Here is the corresponding code :

def malware_model():
    Malware_model = Sequential()
    Malware_model.add(Conv2D(30, kernel_size=(3, 3),
                     activation='relu',
                     input_shape=(64,64,3)))
    Malware_model.add(MaxPooling2D(pool_size=(2, 2)))
    Malware_model.add(Conv2D(15, (3, 3), activation='relu'))
    Malware_model.add(MaxPooling2D(pool_size=(2, 2)))
    Malware_model.add(Dropout(0.25))
    Malware_model.add(Flatten())
    Malware_model.add(Dense(128, activation='relu'))
    Malware_model.add(Dropout(0.5))
    Malware_model.add(Dense(50, activation='relu'))
    Malware_model.add(Dense(num_classes, activation='softmax'))
    Malware_model.compile(loss='categorical_crossentropy', optimizer = 'adam', metrics=['accuracy'])
    return Malware_model

Unbalanced Data

Several methods are available to deal with unbalanced data. To give higher weight to minority class and lower weight to the majority class, sklearn.utilis.class_weights function uses the values of y to automatically adjust weights inversely proportional to class frequencies in the input data. To use this method, y_train must not be one-hot encoded.

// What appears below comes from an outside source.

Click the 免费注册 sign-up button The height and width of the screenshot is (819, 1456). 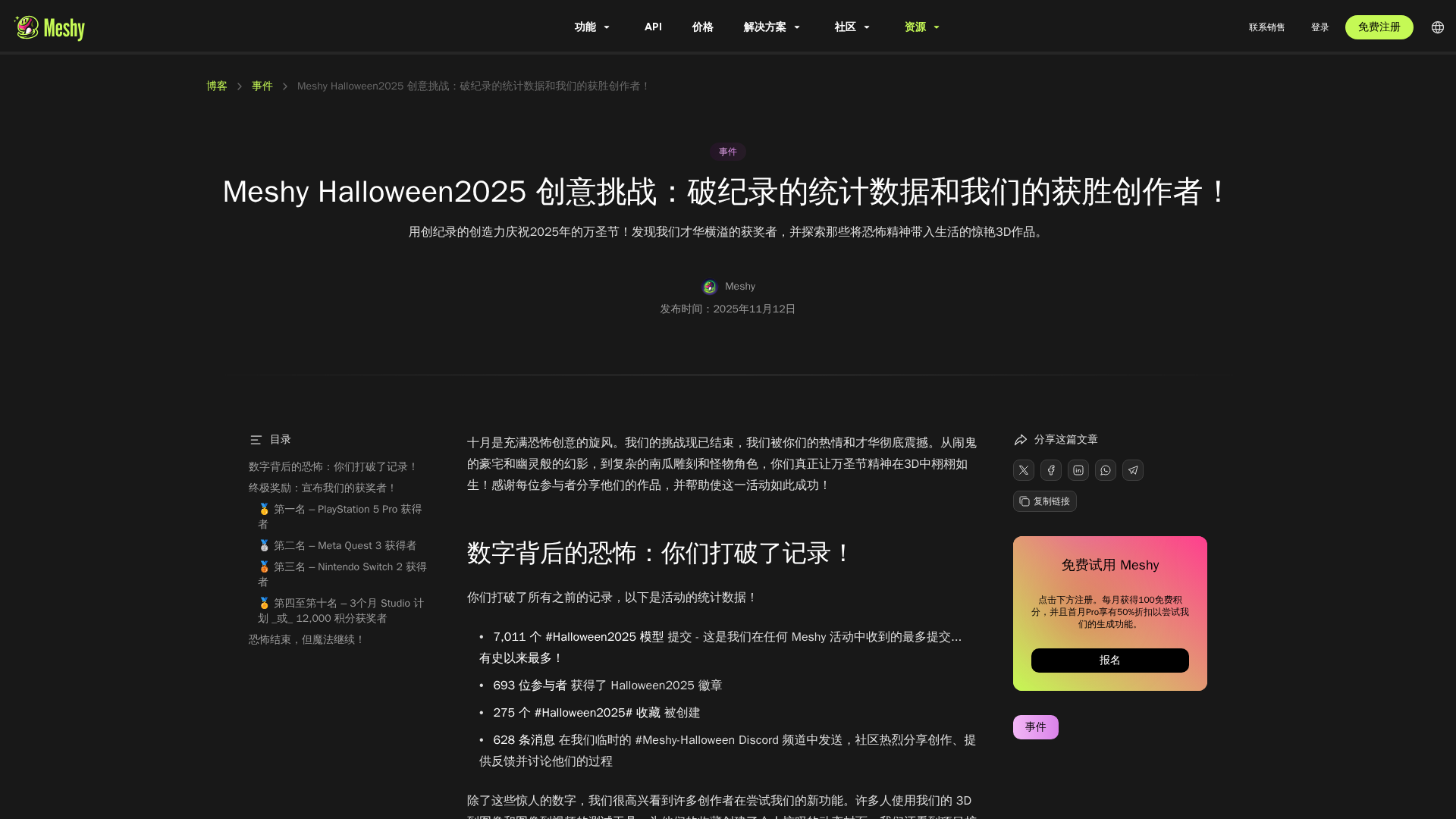coord(1379,27)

from sklearn.utils import class_weight

y_train_new = np.argmax(y_train, axis=1)
#Deal with unbalanced Data
class_weights = class_weight.compute_class_weight('balanced',
                                                 np.unique(y_train_new),
                                                 y_train_new)
 #Train and test our model                        
Malware_model.fit(X_train, y_train, validation_data=(X_test, y_test), epochs=10,  class_weight=class_weights)
scores = Malware_model.evaluate(X_test, y_test)
                                           . . . 

Results

After training and testing our model, we reach a final accuracy of 95%.

Accuracy

Plotting the confusion matrix can give us graphical representaion of our classification.

ConfusionMatrix

We can observe that although most of the Malwares were well classified, Autorun.K is always mistaken for Yuner.A. This is probably because we have very few samples of Autorun.K in our dataset and that both are part of a close Worm type.

Moreover, Swizzor.gen!E is often mistaken with Swizzor.gen!l, which can be explained by the fact that they come from really close kind of families and types and thus could have similarities in their code.

Conclusion

That’s it! With this you can now be able to build your malware images dataset and use it to perform multi-class classification for detection thanks to Convolutional Neural Networks.